To assign a taxonomy to each HQ MAG, GTDB-tk v2.3.2 was used with the GTDB database release 207 and options ‘classify_wf–full_tree–skip_ani_screen’. GTDB-tk generated separate phylogenetic trees for bacteria and archaea with the 983 HQ MAGs recovered and more than 60,000 genomes from the GTDB database. Taxonomy assignment of each MAG was based on its placement in the tree and its average nucleotide identity (ANI) to reference genomes. When rank assignments were considered ambiguous, the relative evolutionary divergence (RED) was used30. For better visualisation, a bacterial tree containing only the 950 bacterial MAGs was generated using GTDB-tk with option ‘infer’ and the sequence alignment previously generated by GTDB-tk. For the archaeal tree, the closest reference genomes to the archaeal MAGs were considered for the tree as well as Methanosphaera sequences, which were used as outgroup.

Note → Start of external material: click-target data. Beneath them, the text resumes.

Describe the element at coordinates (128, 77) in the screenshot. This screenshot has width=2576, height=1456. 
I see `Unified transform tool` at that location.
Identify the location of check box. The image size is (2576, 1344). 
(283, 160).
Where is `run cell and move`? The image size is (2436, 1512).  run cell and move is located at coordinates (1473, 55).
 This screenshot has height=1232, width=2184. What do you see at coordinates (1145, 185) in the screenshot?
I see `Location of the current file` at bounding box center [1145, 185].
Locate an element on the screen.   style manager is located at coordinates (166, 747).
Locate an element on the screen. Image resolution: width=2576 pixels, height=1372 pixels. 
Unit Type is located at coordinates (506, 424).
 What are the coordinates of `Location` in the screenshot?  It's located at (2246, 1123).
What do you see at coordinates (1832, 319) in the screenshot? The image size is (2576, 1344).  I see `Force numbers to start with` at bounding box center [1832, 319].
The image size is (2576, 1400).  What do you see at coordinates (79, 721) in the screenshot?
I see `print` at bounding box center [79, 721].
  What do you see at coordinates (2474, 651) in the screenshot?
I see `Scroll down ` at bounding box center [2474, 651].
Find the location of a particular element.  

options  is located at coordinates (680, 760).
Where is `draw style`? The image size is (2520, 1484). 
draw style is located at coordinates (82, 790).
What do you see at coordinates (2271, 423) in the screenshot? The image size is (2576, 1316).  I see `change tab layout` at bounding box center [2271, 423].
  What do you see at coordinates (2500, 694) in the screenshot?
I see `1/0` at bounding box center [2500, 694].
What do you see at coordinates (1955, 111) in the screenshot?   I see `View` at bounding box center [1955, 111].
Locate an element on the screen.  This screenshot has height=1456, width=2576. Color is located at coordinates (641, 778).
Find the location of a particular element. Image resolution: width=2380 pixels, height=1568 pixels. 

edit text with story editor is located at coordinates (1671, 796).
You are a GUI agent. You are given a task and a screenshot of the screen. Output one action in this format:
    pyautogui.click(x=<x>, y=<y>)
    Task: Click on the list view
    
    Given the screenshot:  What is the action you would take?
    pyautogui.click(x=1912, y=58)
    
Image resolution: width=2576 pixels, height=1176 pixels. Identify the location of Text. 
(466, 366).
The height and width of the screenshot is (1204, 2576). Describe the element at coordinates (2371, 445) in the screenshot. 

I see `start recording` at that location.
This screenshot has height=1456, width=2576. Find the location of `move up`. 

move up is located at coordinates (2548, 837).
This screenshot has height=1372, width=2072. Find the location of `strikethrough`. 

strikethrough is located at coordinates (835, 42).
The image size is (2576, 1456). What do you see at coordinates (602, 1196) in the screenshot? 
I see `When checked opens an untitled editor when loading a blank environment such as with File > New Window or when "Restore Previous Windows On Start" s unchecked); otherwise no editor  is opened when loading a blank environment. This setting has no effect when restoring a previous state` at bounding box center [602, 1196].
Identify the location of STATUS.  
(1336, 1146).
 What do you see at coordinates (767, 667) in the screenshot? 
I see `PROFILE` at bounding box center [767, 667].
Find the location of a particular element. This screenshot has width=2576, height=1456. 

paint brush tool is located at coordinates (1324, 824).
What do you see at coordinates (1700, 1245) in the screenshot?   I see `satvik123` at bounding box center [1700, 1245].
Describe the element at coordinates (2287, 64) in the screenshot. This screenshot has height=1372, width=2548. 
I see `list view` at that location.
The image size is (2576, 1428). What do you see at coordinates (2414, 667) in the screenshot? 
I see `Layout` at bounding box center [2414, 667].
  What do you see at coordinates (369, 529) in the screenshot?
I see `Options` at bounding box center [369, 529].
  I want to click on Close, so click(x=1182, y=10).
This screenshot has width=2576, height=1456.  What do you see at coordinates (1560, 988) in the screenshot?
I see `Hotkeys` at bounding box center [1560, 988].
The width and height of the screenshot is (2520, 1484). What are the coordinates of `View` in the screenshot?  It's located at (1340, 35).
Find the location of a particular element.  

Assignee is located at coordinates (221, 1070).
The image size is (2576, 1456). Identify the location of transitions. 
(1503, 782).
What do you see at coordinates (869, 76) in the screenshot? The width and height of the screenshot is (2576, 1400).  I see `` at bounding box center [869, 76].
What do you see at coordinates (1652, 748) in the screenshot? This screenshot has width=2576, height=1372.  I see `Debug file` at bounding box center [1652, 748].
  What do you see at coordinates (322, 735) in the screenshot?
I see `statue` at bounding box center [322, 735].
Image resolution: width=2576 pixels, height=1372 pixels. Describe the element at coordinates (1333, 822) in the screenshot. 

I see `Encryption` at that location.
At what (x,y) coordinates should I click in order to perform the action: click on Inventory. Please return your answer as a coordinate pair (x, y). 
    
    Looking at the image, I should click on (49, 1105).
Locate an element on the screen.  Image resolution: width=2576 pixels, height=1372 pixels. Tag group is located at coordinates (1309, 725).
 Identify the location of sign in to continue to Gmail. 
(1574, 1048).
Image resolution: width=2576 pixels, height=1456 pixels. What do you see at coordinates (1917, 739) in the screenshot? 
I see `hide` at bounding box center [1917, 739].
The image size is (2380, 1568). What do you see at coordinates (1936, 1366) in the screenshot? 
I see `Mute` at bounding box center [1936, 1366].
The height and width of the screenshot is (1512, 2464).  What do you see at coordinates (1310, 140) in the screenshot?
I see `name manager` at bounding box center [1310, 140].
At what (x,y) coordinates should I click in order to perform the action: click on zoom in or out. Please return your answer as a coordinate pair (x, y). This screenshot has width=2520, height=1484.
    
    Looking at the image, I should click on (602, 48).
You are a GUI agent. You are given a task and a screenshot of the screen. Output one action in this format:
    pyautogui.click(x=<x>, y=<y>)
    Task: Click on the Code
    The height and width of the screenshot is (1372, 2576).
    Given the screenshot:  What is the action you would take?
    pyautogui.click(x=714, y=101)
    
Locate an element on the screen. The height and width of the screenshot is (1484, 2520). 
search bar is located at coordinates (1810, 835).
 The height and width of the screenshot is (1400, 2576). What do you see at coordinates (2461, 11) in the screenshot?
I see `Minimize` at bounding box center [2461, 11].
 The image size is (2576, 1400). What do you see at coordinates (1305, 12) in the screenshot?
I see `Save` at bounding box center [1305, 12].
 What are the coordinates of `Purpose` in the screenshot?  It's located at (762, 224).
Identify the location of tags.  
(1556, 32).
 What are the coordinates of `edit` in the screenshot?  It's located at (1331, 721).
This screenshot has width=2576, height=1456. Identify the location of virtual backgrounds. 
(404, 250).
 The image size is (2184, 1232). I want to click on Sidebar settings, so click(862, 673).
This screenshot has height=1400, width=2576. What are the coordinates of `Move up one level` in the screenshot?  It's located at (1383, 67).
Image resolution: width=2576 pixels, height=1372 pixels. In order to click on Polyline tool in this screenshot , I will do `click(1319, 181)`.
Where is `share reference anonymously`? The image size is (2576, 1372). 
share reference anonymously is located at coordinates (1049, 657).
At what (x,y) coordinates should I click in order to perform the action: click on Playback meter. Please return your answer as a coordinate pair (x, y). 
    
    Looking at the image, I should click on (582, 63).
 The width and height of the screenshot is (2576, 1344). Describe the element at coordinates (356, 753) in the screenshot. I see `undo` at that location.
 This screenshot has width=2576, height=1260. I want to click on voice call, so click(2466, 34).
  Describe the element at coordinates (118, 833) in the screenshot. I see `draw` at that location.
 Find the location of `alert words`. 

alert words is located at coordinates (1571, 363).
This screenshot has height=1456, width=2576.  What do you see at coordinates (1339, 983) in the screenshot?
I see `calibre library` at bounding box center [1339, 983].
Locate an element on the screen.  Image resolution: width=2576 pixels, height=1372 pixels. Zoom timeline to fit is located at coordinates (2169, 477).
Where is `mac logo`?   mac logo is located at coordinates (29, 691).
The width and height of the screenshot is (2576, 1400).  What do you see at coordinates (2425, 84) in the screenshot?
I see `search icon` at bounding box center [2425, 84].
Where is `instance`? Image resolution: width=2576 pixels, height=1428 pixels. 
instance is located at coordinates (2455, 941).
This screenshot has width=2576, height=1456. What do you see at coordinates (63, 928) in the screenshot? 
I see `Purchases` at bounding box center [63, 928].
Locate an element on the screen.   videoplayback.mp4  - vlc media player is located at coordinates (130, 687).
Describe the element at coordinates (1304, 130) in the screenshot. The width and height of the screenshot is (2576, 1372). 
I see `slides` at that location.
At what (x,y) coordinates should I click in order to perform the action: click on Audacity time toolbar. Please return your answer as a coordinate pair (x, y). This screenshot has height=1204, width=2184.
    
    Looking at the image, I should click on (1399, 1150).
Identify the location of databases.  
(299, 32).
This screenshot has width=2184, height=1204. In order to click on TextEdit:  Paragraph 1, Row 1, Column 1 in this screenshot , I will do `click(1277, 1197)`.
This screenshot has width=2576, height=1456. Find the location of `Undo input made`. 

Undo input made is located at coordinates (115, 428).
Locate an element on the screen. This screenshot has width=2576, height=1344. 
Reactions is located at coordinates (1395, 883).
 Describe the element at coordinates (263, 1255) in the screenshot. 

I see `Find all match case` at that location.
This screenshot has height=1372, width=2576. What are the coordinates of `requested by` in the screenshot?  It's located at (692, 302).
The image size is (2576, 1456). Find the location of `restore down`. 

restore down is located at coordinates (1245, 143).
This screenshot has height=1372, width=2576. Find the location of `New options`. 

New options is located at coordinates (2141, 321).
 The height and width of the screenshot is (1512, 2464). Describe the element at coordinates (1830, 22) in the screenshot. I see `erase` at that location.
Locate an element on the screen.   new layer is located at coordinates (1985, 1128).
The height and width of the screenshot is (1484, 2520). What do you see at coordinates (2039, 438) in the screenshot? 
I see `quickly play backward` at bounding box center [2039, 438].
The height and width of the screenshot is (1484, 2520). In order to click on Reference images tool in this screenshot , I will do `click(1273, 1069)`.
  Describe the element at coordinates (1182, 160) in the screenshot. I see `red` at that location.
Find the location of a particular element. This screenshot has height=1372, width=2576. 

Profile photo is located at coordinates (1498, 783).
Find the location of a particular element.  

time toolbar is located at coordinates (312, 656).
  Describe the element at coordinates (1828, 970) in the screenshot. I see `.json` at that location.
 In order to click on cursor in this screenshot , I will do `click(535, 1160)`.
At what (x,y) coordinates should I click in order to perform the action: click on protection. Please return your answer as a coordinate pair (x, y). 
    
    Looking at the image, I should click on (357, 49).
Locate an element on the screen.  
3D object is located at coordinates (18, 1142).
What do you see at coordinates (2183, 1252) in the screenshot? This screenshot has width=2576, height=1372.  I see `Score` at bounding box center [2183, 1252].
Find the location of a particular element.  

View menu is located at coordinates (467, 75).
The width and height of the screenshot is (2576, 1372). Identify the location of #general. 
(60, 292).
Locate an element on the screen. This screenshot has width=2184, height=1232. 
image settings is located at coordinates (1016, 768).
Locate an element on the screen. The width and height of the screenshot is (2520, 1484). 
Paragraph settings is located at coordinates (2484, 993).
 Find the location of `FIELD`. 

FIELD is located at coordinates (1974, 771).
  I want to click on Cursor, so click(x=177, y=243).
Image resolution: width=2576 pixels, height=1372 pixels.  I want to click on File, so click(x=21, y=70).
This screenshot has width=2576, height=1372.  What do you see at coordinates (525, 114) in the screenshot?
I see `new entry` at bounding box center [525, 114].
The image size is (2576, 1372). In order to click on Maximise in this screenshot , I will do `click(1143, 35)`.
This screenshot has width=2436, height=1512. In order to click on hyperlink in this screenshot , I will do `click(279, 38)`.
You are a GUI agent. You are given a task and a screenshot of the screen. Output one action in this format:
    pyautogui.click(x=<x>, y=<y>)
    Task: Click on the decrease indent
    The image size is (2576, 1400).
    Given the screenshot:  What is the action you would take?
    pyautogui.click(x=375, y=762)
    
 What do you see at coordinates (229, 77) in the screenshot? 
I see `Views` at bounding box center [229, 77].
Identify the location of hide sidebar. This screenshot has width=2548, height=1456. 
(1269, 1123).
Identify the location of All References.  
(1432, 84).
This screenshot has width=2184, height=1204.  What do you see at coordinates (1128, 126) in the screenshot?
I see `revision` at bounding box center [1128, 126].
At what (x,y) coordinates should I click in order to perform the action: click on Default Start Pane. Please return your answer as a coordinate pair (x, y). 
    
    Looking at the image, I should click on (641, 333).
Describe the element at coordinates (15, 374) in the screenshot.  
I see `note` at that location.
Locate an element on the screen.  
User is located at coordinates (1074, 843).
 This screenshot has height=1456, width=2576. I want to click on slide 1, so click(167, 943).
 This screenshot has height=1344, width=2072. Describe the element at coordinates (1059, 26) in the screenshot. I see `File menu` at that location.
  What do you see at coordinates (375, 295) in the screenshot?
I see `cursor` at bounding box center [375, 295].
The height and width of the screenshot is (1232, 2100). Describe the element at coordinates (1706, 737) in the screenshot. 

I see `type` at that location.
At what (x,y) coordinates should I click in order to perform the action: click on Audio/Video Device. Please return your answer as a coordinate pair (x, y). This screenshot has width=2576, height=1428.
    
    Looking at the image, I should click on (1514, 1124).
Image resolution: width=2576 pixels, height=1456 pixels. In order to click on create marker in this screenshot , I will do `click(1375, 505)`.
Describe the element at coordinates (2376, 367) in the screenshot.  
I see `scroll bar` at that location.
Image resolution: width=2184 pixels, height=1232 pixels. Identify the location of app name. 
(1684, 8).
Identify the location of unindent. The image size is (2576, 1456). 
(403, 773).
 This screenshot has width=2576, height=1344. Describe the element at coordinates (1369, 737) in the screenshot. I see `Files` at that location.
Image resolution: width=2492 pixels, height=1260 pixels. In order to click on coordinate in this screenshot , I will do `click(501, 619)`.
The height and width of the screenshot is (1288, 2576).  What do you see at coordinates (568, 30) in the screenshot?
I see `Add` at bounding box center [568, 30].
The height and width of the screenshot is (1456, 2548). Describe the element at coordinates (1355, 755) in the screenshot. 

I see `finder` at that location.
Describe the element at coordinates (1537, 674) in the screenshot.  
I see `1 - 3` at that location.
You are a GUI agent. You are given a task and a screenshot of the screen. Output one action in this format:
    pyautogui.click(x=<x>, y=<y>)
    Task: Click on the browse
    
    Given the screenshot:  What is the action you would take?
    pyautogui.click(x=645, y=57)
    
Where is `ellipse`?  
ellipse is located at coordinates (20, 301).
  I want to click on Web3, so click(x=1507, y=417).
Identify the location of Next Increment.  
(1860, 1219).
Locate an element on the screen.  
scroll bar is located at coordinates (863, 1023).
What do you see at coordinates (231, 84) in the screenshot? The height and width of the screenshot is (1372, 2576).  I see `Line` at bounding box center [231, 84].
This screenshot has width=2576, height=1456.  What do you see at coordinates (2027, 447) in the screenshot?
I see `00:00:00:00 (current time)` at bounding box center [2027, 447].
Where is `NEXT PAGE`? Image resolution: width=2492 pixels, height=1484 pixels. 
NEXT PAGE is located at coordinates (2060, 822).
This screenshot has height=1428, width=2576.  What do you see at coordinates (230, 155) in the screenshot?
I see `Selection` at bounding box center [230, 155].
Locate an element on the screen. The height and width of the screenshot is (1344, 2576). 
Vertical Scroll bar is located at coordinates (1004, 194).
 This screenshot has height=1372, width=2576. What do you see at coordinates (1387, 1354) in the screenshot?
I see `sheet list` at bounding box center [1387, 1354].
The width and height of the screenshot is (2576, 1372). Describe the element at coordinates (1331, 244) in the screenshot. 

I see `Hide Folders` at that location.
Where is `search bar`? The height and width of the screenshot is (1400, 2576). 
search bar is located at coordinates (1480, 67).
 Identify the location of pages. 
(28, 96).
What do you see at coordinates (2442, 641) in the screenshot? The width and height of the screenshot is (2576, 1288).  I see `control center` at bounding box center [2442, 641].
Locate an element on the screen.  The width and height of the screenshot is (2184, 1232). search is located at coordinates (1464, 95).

GraPhlAn (Graphical Phylogenetic Analysis) v.1.1.431 was used to generate the figure of the tree with bacterial MAGs, and R package ggtree32 was used to generate the figure of the tree with archaeal MAGs.

For the submission of the high-quality MAGs to the National Center for Biotechnology Information (NCBI), the lowest taxonomic ranks assigned by GTDB for each MAG were retained if they were present in the NCBI taxonomy database; otherwise, they were replaced with the most appropriate taxonomic name recommended by NCBI. The best names tax names recommended by NCBI, NCBI Accession and links of each high-quality MAG are in Supplementary Table 3.

Mean coverage of the MAGs

Metagenomic reads from each sample were mapped to each MAG using Bowtie2 v2.5.333 with option ‘–no-unal’. SAMtools v1.19.234 was used to generate sorted BAM files with default parameters. Depth of coverage (mean) based on the sorted bam files generated with SAMtools was calculated using CoverM v0.7.0 (https://github.com/wwood/CoverM) with options ‘genome -m mean -m mean -min-read-aligned-percent 0.75 -min-read-percent-identity 0.95 -min-covered-fraction 0’.

Data Records

Raw reads used in this study19 are available at the National Center for Biotechnology Information (NCBI) under the BioProject Number PRJNA987743. The 983 high-quality Nelore MAGs generated in this study have been deposited in the same BioProject Number PRJNA98774335. Accession links for each high-quality MAG can be found in Supplementary Table 3.

Technical Validation

The metagenomic reads used in this study went through multiple steps of rigorous quality control, which included removing low-quality reads, adapters and host-associated sequences. These steps were performed using Trimmomatic and Bowtie2 as described in our previous study3. After assembly, only contigs greater than 1 Kbp were considered, as small contigs tend to carry less compositional signatures, which can bias the binning step. The quality of the recovered MAGs was assessed using CheckM and only those with completeness ≥80%, contamination ≤10% and quality score ≥50 were used in the downstream analyses. These metrics are similar to those used in previous studies focused on recovering MAGs from beef cattle microbiomes10,12,15.